Pero haciéndole honor a ese alto grado de complejidad al sentarse, nos remitiremos a una de las actividades que no sólo requiere sentarse, sino un alto grado de movilización de partículas y neuronas, actividad menospreciada y que ha ocasionado un gran desinterés del público espectador en general: el cineclubismo.

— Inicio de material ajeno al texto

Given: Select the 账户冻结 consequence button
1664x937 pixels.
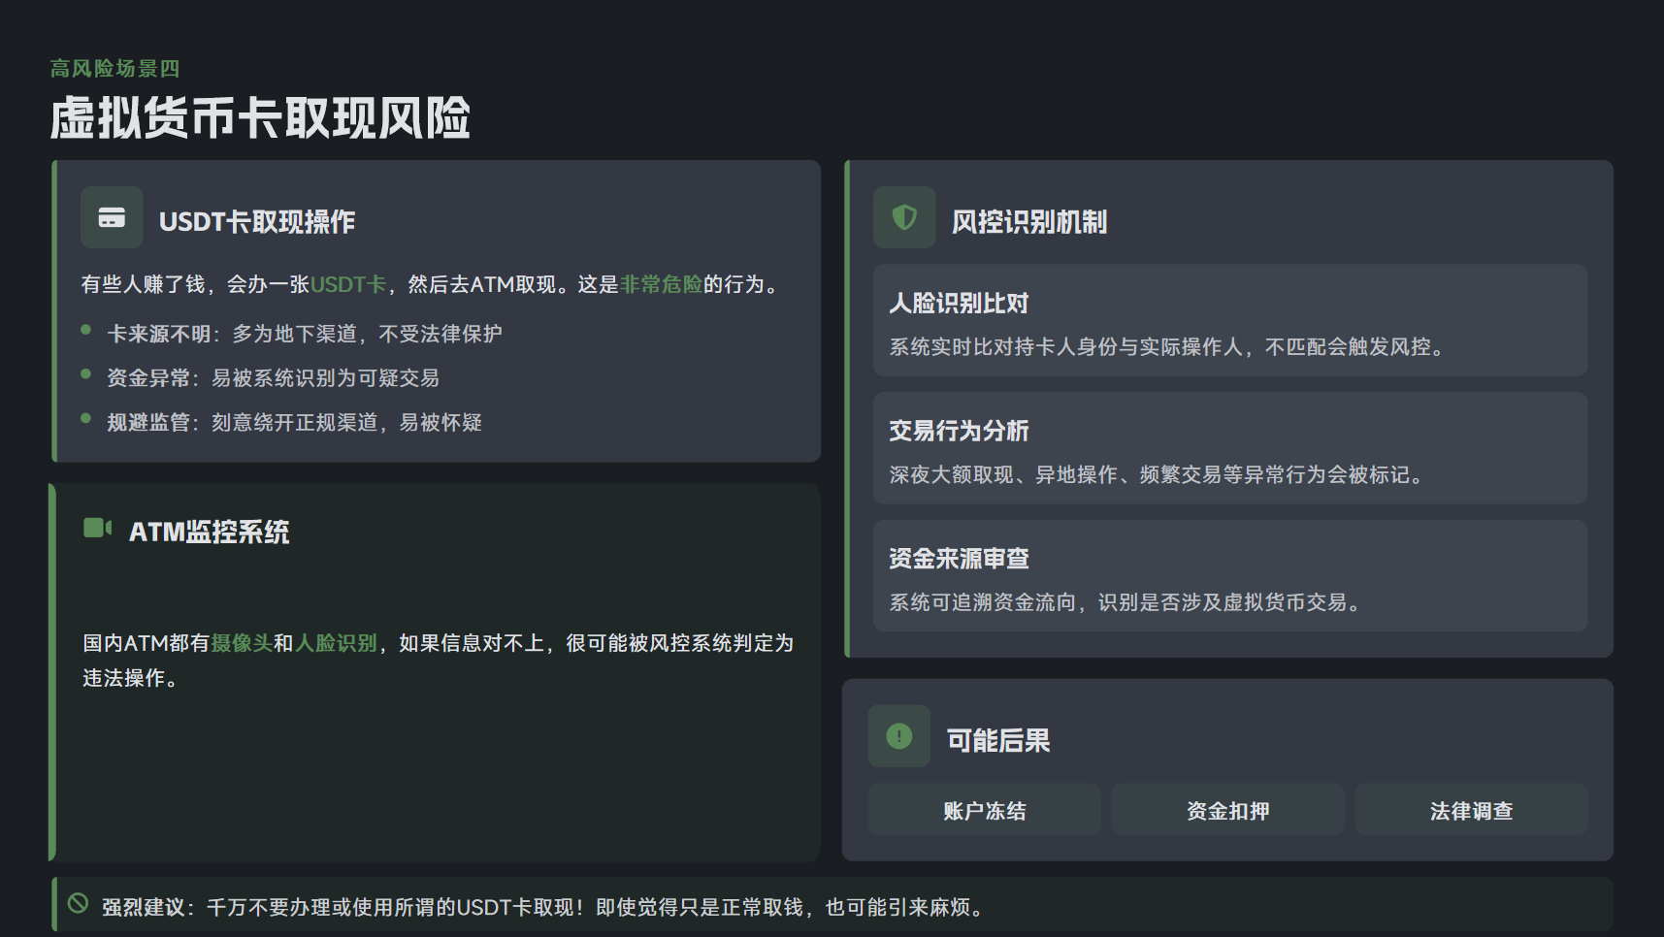Looking at the screenshot, I should pos(984,810).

Se aprovecha para anotar que a ese caleño habilidoso le vendría bien cambiar el lugar para sentarse, pero es comprensible que no le interese: moverse con tanta habilidad por cráteres sin tener las piernas suficientemente largas es un problema de alta geometría.

Los cineclubes nacen de la necesidad de unos ñoños por ver el cine que les gusta, bajo la honorable excusa de estudiar, analizar películas de calidad, o lo que ellos creen que lo es, decodificando los elementos que hay en una película. Es así que el primer cineclub se origina en Francia, llamado Club Francés del Cine, en defensa del derecho de la cinematografía, comenzando una lucha directa con el cine comercial. En Colombia nace en Bogotá, conocido como Cineclub de Colombia, creado hacia el año de 1949, bajo la iniciativa de Hernando Salcedo Silva, todo un petimetre, de saco y sombrero, crítico de cine colombiano muy bien puesto y de renombre, convirtiéndose en el que sería el cineclub más antiguo de Latinoamérica.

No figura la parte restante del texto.